Suppose $K$ is a metric space. Let $f : K \rightarrow \mathbb{R} \cup \{ -\infty,\infty \}$ be an extended real-valued function defined on $K.$
Show that the following is true.
For each $x \in K,$
$\max \{ L \in [-\infty,\infty]: \exists x_n \rightarrow x, f(x_n)\rightarrow L \} = \inf \{ \sup_{y \in U}f(y) : U \text{ is a neighbourhood of }x \}.$
The equality above appears in page $4032$ of this paper.
My approach:
Let $x_n$ be a sequence converges to $x$ such that $f(x_n)$ converges to $L$. For each open neighbourhood $U$ of $x$, we have $x_n \in U.$ For this $U$, we have $f(x_n) \leq \sup_{y \in U}f(y).$ Then I stuck here.

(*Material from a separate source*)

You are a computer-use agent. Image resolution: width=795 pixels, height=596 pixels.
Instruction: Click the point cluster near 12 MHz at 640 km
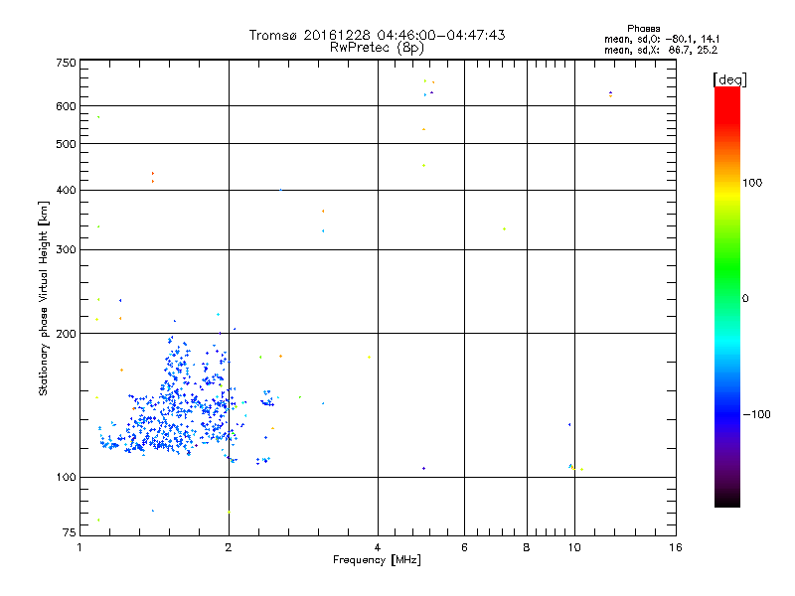[610, 93]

One direction is already done by you, as for any sequence $\{x_n\}$ converging to $x$ we have that for each neighborhood $U$ of $x$, there is an $N_U$ such that for all $n>N_U$, $x_n\in U$ and so $f(x_n)\leq \sup_{y\in U}\,f(y)$.
For the other direction, we will construct a sequence converging to $x$ whose images converge to $\inf \left\{ \sup_{y \in U}\,f(y)\,:\, U \text{ is a neighborhood of }x \right\}$ as then we so that the above upper bound is attained and so is the maximum of the given set.
The first thing to notice is that $K$ is a metric space and so that $K$ is a $C1$ space, i.e., there is a decreasing sequence of neigborhoods of $x$ $\{V_m\}$ such that for each $m$, $V_m\supseteq V_{m+1}$ and such that for every neighborhood $U$ of $x$ there is some $m_U$ such that $V_{m_U}\subseteq U$. For instance, just take the sequence of open balls $\{B(x,1/m)\}$.
Then, as we have $\sup_{y\in U}\,f(y)\geq \sup_{y\in V_{m_U}}\,f(y)$ (since $V_{m_U}\subseteq U$), we obtain $$\inf \left\{ \sup_{y \in U}\,f(y)\,:\, U \text{ is a neighborhood of }x \right\}=\inf_m \left\{ \sup_{y \in V_m}\,f(y)\right\}\text{.}$$ Hence we can just work with the sequence of neighbohoods $\{V_m\}$.
For each $m$, we can find a sequence $\{x_{m,n}\}_n$ inside $V_m$ such that $\{f(x_{m,n})\}_n$ is a monotonous sequence such that $\lim_{n\to \infty}\,f(x_{m,n})=\sup_{y\in V_m}\,f(y)$. Then, take for each $m$, the $z_m:=x_{m,n_m}$ such that $$\sup_{y \in V_m}\,f(y)-\frac{1}{m}\leq f(z_m)\leq \sup_{y \in V_m}\,f(y)$$ and then we have that $\{z_m\}$ is a sequence such that $z_m\to x$, as for all $m>m_0$, $z_m\in V_m\subseteq V_{m_0}$, and such that $\lim_{m\to \infty}\,f(z_m)=\lim_{m\to\infty}\sup_{y \in V_m}\,f(y)$ by the above inequality. Now, as $\{V_m\}$ is decreasing, $\{\sup_{y \in V_m}\,f(y)\}_m$ is decreasing and so it converges to $\inf_m \left\{ \sup_{y \in V_m}\,f(y)\right\}$, i.e., $$\lim_{m\to\infty}\sup_{y \in V_m}\,f(y)=\inf_m\sup_{y \in V_m}\,f(y)\text{.}$$ Hence $\{z_m\}$ is the desired sequence converging to $x$ whose images converge to the wanted upper bound.